Short Answer: Use quotas to set hard ceilings on what can be provisioned, and autostop to make sure those resources only run when actively used—this combination keeps dev flexible but keeps your bill bounded.
Expanded Explanation:
From an operator’s perspective, cost control is about guardrails, not individual heroics. Coder gives you two powerful guardrails that live entirely inside your infrastructure: resource quotas define the maximum blast radius; autostop ensures that even within that radius, you pay only for active work.
Onboarding speed stays high—developers still self-serve workspaces in seconds from your Terraform templates, choosing their IDE and OS while keeping code and data off local laptops. Security and platform teams get centralized control through the coderd control plane, OIDC SSO, and RBAC, plus the ability to route audit logs into your SIEM. In regulated environments (including air-gapped and classified deployments), this means you can scale remote development and AI-assisted coding without blowing your budget or losing control of compute, access, or context.
Why It Matters:
- Predictable spend at scale
- Autostop removes silent idle waste.
- Quotas cap the maximum resource footprint per user, team, and template.
- Governed velocity
- Developers gain fast, reproducible workspaces with their preferred tools.

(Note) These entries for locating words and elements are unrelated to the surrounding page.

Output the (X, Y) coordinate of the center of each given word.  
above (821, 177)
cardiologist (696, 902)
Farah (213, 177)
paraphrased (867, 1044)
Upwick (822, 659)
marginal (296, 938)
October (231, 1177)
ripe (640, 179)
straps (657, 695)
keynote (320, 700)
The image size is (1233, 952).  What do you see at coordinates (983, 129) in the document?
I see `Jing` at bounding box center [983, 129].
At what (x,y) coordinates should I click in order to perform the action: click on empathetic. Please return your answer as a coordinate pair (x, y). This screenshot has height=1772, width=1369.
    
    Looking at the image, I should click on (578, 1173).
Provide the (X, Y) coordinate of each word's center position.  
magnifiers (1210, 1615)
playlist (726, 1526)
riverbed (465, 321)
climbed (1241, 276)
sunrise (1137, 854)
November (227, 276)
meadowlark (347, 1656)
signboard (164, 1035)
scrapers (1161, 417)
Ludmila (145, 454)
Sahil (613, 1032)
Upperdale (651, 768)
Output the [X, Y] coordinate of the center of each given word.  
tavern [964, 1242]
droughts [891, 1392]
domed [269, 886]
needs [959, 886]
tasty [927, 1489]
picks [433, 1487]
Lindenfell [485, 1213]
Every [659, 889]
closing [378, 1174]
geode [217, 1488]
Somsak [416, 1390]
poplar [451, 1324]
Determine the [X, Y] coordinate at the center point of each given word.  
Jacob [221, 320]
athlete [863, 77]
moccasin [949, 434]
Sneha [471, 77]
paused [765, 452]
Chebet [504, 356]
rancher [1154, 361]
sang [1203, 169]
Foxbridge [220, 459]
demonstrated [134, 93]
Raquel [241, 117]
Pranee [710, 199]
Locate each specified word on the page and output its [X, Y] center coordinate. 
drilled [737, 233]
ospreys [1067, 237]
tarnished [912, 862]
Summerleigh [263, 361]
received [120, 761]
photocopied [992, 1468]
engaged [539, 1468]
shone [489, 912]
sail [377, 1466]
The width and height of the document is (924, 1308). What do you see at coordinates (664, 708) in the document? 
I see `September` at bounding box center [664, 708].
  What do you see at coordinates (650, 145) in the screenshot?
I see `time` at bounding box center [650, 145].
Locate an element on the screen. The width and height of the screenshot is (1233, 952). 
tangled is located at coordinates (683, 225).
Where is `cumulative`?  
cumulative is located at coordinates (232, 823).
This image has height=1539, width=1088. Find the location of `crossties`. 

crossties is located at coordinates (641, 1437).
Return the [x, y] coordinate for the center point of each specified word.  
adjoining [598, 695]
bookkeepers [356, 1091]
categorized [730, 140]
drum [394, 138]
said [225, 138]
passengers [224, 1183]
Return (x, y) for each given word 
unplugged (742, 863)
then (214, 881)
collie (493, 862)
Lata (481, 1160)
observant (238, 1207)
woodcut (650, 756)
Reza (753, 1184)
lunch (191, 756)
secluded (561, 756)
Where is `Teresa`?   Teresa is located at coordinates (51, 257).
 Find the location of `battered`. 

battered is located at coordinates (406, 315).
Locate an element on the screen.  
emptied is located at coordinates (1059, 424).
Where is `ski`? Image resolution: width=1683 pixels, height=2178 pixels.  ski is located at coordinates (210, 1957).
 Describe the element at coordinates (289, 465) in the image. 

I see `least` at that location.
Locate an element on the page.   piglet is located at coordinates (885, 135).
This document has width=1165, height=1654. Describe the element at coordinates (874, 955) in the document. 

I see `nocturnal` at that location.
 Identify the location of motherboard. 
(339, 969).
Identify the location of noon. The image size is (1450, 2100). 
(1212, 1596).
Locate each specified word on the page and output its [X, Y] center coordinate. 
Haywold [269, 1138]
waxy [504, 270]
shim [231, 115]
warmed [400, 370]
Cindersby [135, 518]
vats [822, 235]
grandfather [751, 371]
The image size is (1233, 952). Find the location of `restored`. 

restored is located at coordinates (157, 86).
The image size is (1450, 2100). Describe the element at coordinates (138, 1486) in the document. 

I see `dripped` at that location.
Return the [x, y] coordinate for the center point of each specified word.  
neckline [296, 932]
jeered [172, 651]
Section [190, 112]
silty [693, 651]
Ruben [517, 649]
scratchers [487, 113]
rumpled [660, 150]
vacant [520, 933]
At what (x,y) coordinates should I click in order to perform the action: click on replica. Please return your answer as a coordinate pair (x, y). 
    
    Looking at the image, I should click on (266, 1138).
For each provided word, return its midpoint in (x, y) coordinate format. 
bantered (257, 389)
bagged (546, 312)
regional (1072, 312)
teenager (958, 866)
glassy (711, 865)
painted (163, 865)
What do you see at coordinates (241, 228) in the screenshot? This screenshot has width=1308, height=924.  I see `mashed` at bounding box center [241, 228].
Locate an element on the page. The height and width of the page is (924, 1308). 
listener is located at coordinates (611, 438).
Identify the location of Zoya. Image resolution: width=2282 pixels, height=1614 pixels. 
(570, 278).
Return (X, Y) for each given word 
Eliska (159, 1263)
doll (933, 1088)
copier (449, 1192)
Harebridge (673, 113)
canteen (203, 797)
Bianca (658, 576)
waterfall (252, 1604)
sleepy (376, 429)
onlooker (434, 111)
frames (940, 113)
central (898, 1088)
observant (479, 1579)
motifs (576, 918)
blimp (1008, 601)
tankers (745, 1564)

- Platform and security teams retain full ownership over where workspaces run, how big they are, and how long they stay on.
Quick Recap
Coder runs as a self-hosted, open source remote development control plane on your infrastructure, not as a SaaS. To control dev compute costs, you configure two things as code: autostop (to shut down idle workspaces automatically) and resource quotas (to limit CPU, RAM, GPU, and workspace counts). You express both in Terraform-backed templates and org policies, then let developers and AI coding agents self-serve governed workspaces in seconds. The outcome is faster onboarding, less “works on my machine” drift, and a cloud bill that tracks real usage instead of idle capacity.